ARVIN, CALIFORNIA – California’s San Joaquin Valley has some of the worst ozone pollution in the United States and today local residents won the latest round in their effort to clean up the air. The Committee for a Better Arvin, Comité Residentes Organizados al Servicio del Ambiente Sano (“Comité ROSAS”), the Association of Irritated Residents, the Sierra Club, and Fresno-based Medical Advocates for Healthy Air prevailed in a lawsuit today in the Ninth Circuit Court of Appeals. The Court concluded that EPA ignored recent air pollution data when it approved the Air Board’s plan to meet the 1-hour ozone standard.
“Our families’ health is too important for EPA to ignore,” said Maria Covarrubias of Comité ROSAS.
The plan, adopted in 2004, should have reduced enough ozone-forming air pollution in the Valley to meet a November 15, 2010 deadline. When EPA approved the plan in 2010, it had knowledge that the plan underestimated the amount of air pollution in the Valley, but chose not to consider that data. Because EPA ignored information before it, the Court has ordered EPA to revisit its decision.
“This is a victory for clean air because EPA is supposed to ensure that the Air Board in Fresno does everything to ensure that we meet these health-protective air standards,” said Tom Frantz, President of the Association of Irritated Residents. “EPA knew that the plan was not going to work, but approved it anyway. We are counting on EPA to require that the Air Board adopt a new, more aggressive plan that will get the job done.”

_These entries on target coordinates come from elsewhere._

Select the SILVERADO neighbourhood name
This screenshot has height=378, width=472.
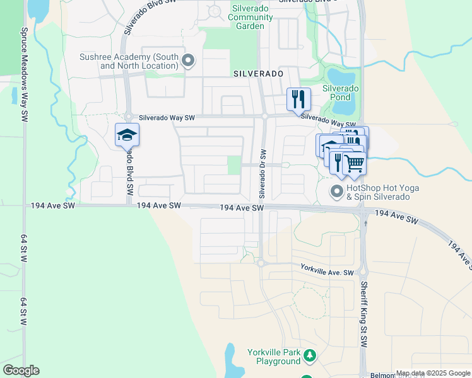258,74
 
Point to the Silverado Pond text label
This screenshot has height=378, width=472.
341,93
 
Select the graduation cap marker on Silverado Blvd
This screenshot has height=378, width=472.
127,135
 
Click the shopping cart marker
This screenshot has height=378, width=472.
355,163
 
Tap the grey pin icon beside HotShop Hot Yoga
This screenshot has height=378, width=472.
337,190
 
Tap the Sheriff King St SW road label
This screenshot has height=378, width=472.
364,315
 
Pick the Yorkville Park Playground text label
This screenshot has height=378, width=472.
274,357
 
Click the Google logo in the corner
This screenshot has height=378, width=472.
21,370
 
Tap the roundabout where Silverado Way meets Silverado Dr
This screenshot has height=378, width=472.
265,116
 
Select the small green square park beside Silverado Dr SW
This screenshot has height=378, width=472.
233,165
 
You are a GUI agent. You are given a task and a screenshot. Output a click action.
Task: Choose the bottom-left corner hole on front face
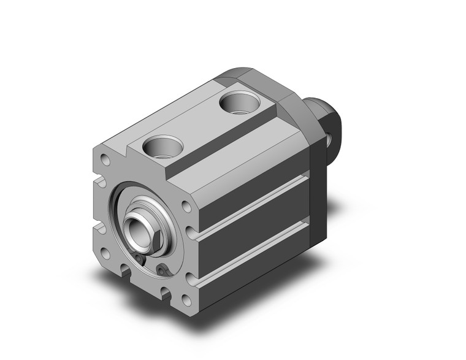(105, 252)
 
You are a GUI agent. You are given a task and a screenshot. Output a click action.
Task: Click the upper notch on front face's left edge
(98, 184)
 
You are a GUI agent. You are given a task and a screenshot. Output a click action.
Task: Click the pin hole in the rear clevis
(335, 140)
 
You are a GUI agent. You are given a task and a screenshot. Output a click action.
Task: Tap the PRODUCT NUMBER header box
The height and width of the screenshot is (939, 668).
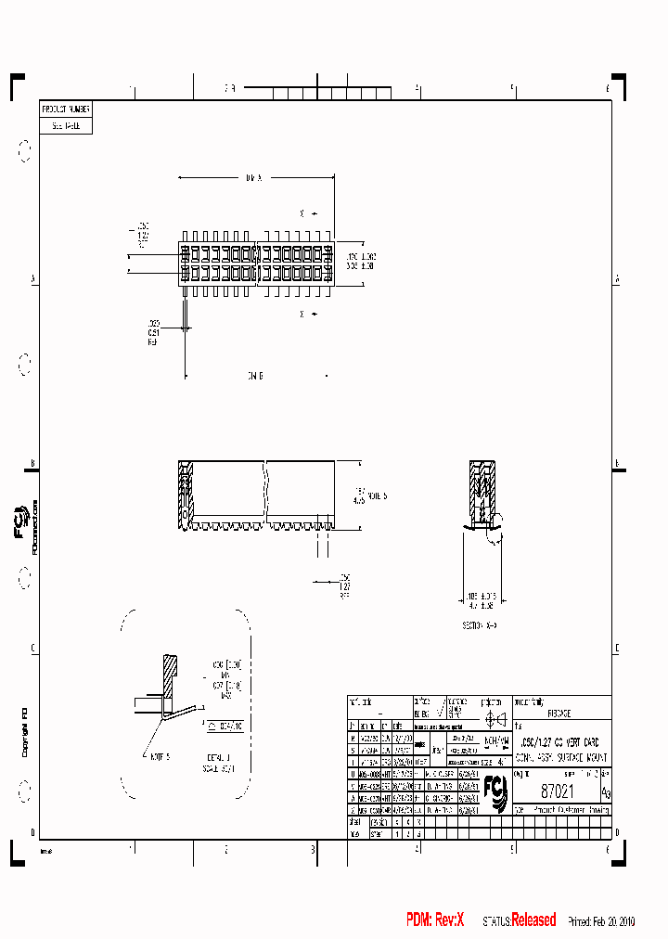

“Because the Valley failed to meet the 2010 ozone deadline, the Clean Air Act requires that major sources of pollution pay fines until that standard is met,” said Salvador Partida, Co-Chair of the Committee for a Better Arvin. “Instead, the Air Board imposed those fines on vehicle owners through a DMV fee, which is unjust and illegal.”
“We are challenging the Air Board’s vehicle fee decision now, but we hope that this victory will result in a better plan that actually meets the standard as soon as possible so that the public does not have to pay fines for years to come because of the Air Board’s failure to ensure that we meet the ozone standard,” added Frantz.
Though ozone in the upper atmosphere protects human health by blocking dangerous ultraviolet rays, at ground level ozone is a highly reactive and toxic pollutant that can cause serious respiratory damage when inhaled. Ozone is created in polluted air when oxides of nitrogen (NOx) and volatile organic chemicals (VOCs), both common industrial pollutants, react in the presence of sunlight.
Mobile sources such as heavy duty diesel trucks, construction equipment, and agricultural machinery are currently the largest sources of NOx emissions in the San Joaquin Valley. While most VOC emissions in urban areas come from stationary industrial sources, in the Valley the largest sources of VOC are the 1,600 industrial-style dairies and oil and gas production fields.
The Center on Race, Poverty & the Environment represents the Committee for a Better Arvin, Comité ROSAS, and the Association of Irritated Residents. Earthjustice represents Sierra Club and Medical Advocates for Healthy Air.